The Bush Administration has put forward a proposal to end chronic homelessness within the next decade through the development of long-term planning and investment in permanent supportive housing (housing linked to services). NAMI supports this “Samaritan Initiative.” In addition, NAMI is also supporting legislation recently introduced by Senators Mike DeWine (R-OH) and Jack Reed (D-RI) and Representatives Deborah Pryce (R-OH) and Anna Eshoo (D-CA) to authorize funding for services tied to permanent supportive housing targeted to individuals that have experienced long-term chronic homelessness. This legislation, known as the Services for Ending Long-Term Homelessness Act (S 709/HR 1471). NAMI urges support for SELHA and funding for services in permanent supportive housing in FY 2006.

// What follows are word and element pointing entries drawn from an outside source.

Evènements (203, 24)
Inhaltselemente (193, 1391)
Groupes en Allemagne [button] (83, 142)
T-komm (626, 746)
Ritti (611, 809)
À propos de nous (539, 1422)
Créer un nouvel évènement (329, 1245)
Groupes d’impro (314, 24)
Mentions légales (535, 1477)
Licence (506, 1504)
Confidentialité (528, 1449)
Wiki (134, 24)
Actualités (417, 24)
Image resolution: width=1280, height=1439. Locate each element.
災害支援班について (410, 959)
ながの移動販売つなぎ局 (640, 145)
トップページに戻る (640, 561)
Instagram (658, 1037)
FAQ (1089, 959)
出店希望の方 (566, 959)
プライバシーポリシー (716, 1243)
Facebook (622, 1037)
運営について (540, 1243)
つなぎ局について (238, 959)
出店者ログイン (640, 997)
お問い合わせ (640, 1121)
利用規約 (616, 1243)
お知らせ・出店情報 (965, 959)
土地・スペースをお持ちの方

Chronically homeless people with severe mental illnesses and co-occurring substance abuse disorders have needs that cross the boundaries of fragmented, categorical service systems. They rarely access the comprehensive supports they need to get and keep housing. Supportive housing provides accessible, coordinated, and flexible services that lead to recovery and reintegration into community life. NAMI also urges additional funding in FY 2006 for the PATH program to address inequities in the program’s interstate funding formula that have frozen the allocation for many smaller rural states since the mid-1990s. NAMI supports S 319, legislation adjusting the "small state minimum allocation" in the PATH program.
NAMI also supports ongoing activities at CMHS.
Chairman Regula, thank you for the opportunity to share NAMI's views on the Subcommittee FY 2006 bill. NAMI's consumer and family membership thanks you for your leadership on these important national priorities.